Looking at the systemd sources, it looks like the only place that
cares about "autofs4" is kmod_setup(), which has a list of modules it
wants to load.
That code uses the kmod library - which *can* handle aliases, but you
need to actually ask it to look up the module using
kmod_module_new_from_lookup() and then walk the (possible) list of
results.
That's not what systemd does, it just does
r = kmod_module_new_from_name(...)
...
r = kmod_module_probe_insert_module(..)
and if that fails, I think you should find something like
Failed to insert module 'autofs4'
in your logs.
There may have been a message from systemd I didn't see and can't
find but the system booted, mounted binfmt_misc and the autofs
module it needs in spite of the reported problem.
I wonder if you had a later auto-module load that just worked, because
I think the only place this special "just load the name blindly
without any aliases" exists seems to be that special early
kmod_setup() phase.
I'm not even certain why systemd wants to do that early. It only does
it for a very few special modules. The comment says:
/* auto-loading on use doesn't work before udev is up */
so there seems to be some initialization dependency with udev, but I'm
not sure why udev would need autofs.
# # # # # # #
In the systemd message above, reproduce word for word the passage that begins with "Looking at the" and ends after "in your logs.".

▸ Entries shown:
# # # # # # #
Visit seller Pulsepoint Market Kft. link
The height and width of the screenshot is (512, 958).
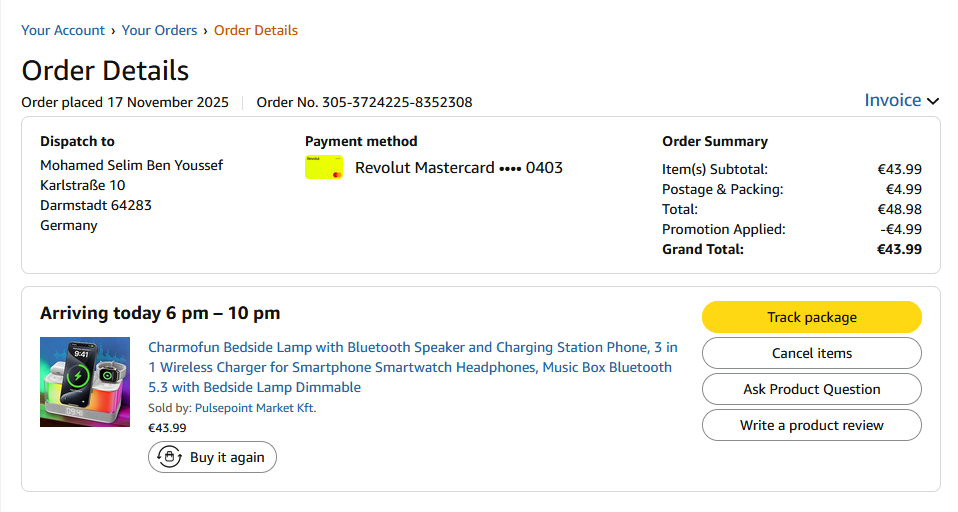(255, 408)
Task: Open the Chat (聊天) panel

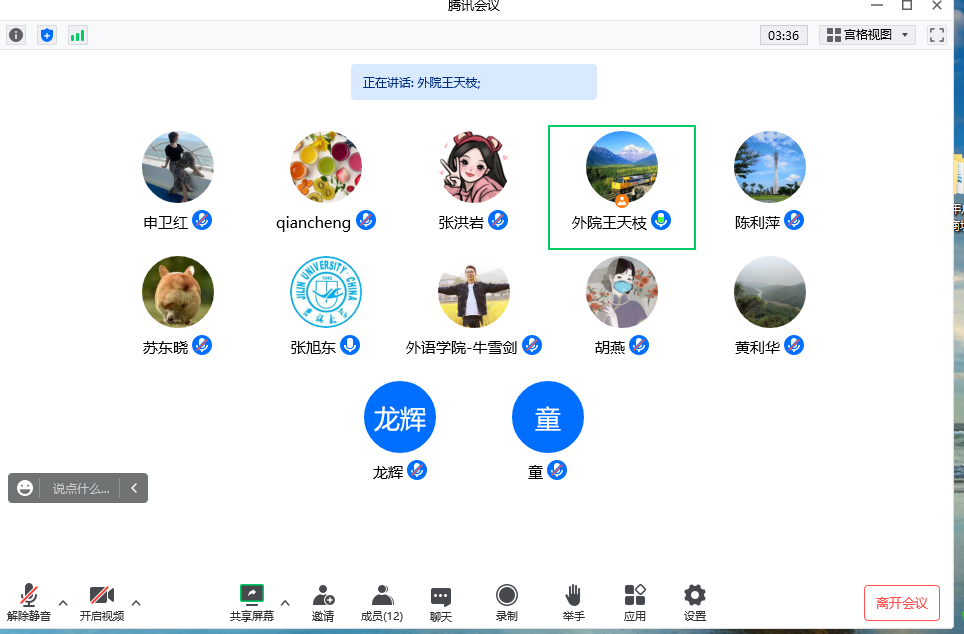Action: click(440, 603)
# # # # # # #
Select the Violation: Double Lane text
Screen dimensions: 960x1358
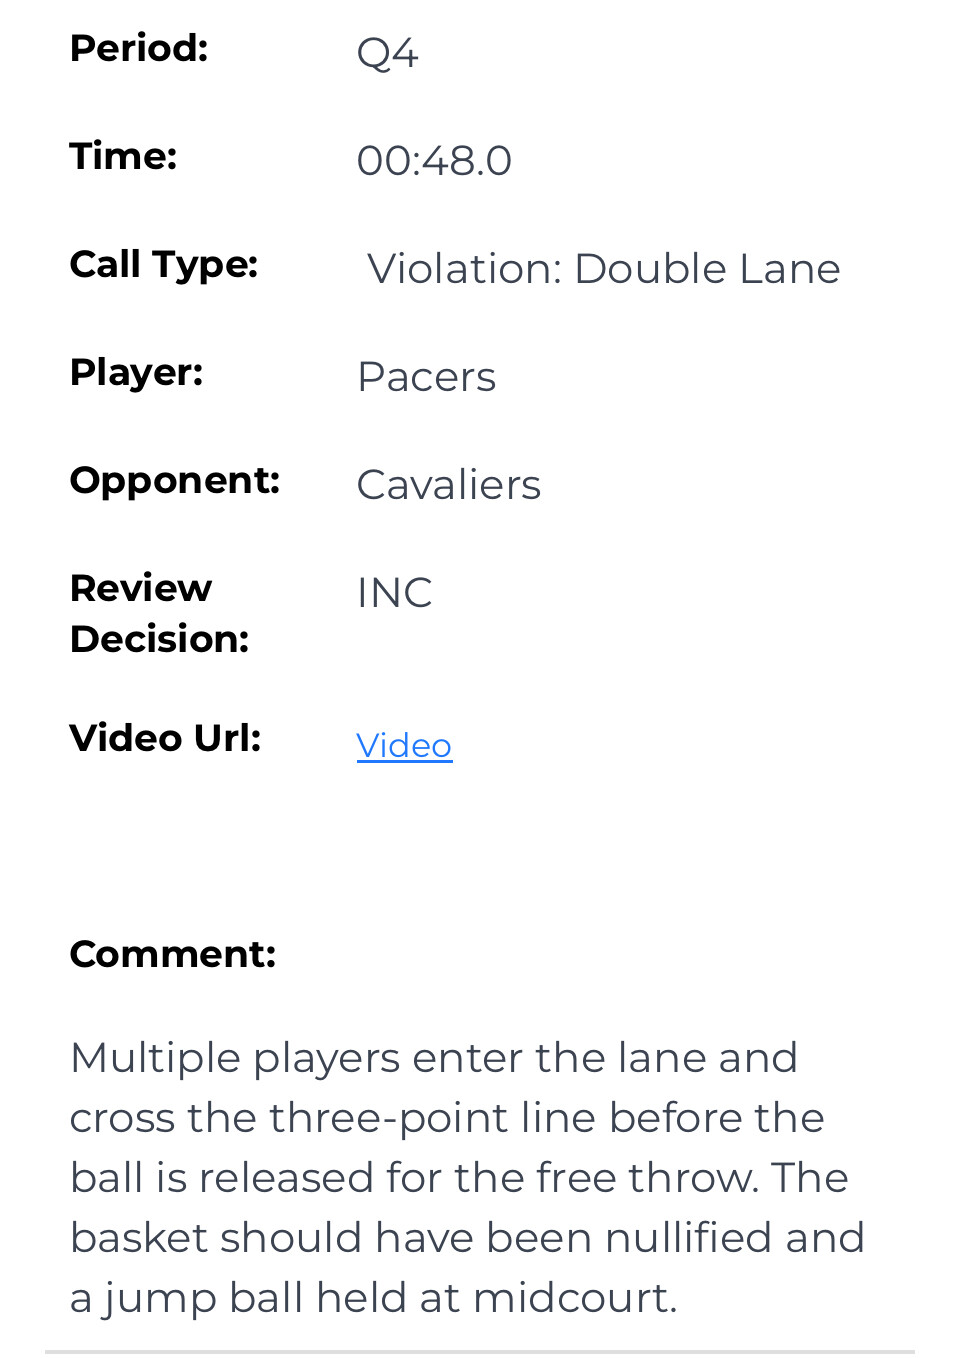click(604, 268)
# # # # # # #
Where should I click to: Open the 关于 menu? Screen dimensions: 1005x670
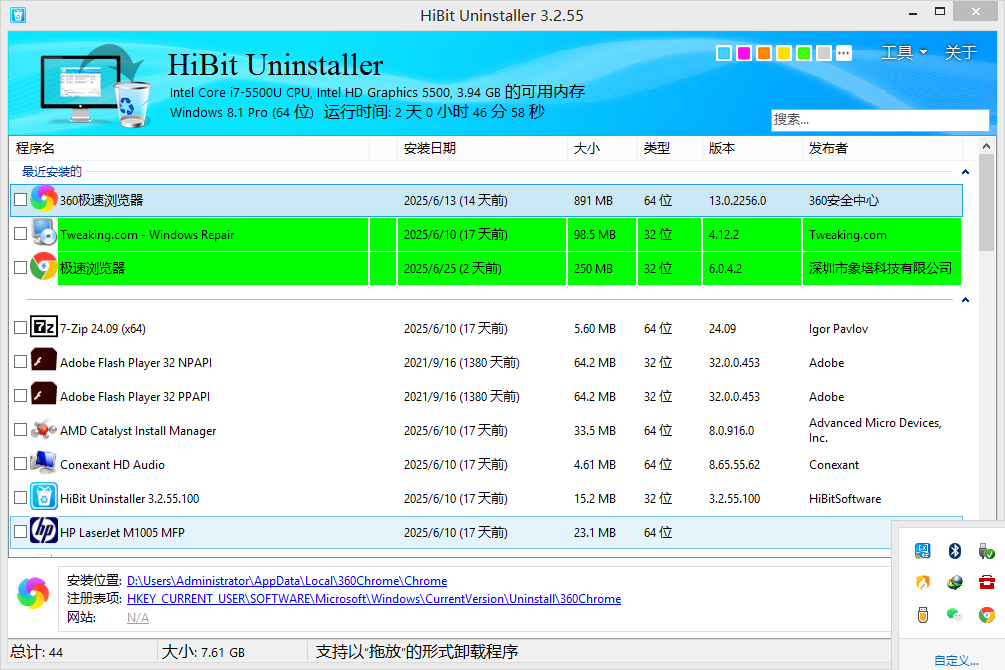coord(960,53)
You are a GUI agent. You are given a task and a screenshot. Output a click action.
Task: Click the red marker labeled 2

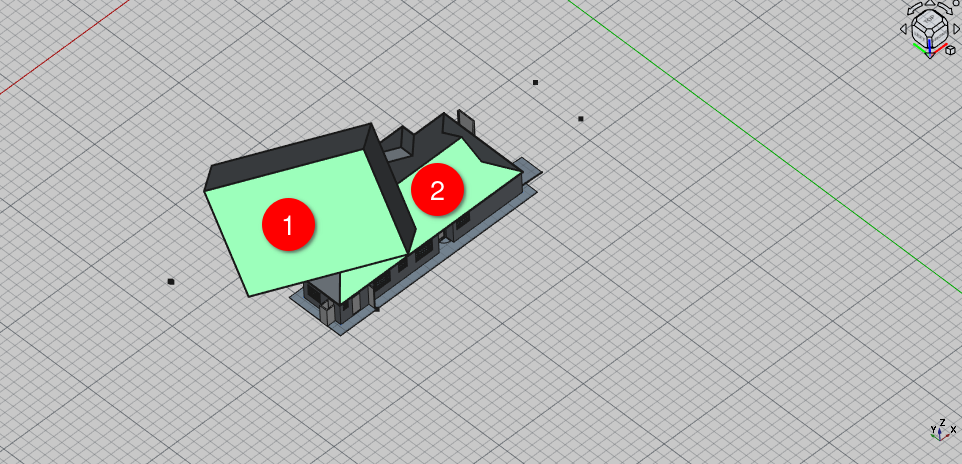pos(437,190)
# # # # # # #
▸ Complete output:
Looking at the systemd sources, it looks like the only place that
cares about "autofs4" is kmod_setup(), which has a list of modules it
wants to load.
That code uses the kmod library - which *can* handle aliases, but you
need to actually ask it to look up the module using
kmod_module_new_from_lookup() and then walk the (possible) list of
results.
That's not what systemd does, it just does
r = kmod_module_new_from_name(...)
...
r = kmod_module_probe_insert_module(..)
and if that fails, I think you should find something like
Failed to insert module 'autofs4'
in your logs.